エンベディング
えんべでぃんぐ

エンベディング(Embedding)とは、テキスト・画像・音声などの非構造化データを、意味的な関係性を保ったまま固定長の数値ベクトルに変換する技術である。
コンピュータは「りんご」と「みかん」が似ていることを文字列からは判断できない。エンベディングはこの問題を解決する。「りんご」を [0.23, -0.41, 0.87, ...] のような数百次元のベクトルに変換すると、「みかん」のベクトルとは距離が近く、「自動車」のベクトルとは遠くなる。意味の近さが数値の近さとして表現される。

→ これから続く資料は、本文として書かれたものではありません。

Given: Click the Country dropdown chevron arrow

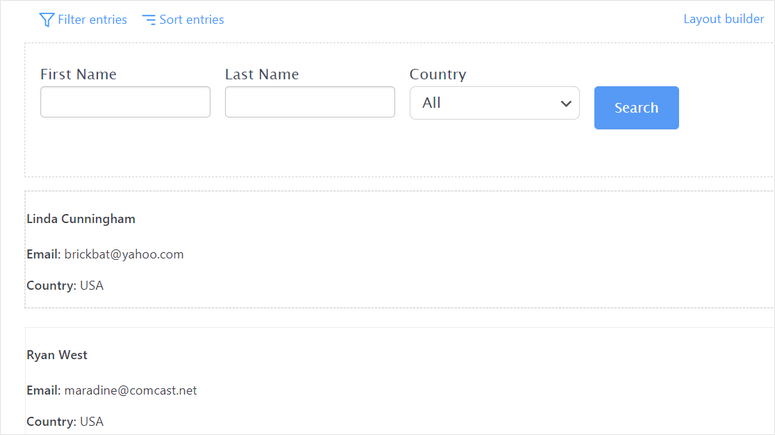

LLM の内部でもエンベディングは中核的な役割を果たしている。入力テキストはまずトークン化され、各トークンがエンベディングベクトルに変換される。Transformer はこのベクトル列を処理して出力を生成する。
実務で頻繁に使われるのは、文章単位のエンベディングだ。OpenAI の text-embedding-3-small や Cohere の embed-v4 といったモデルが、文章を一つのベクトルに変換する。このベクトルをベクトルデータベースに格納すれば、意味検索や RAG の検索層が構築できる。
モデル選択の際は、次元数・対応言語・コストのバランスが判断基準になる。日本語やタイ語を扱う場合、多言語対応モデルの精度を事前にベンチマークしておくことが重要だ。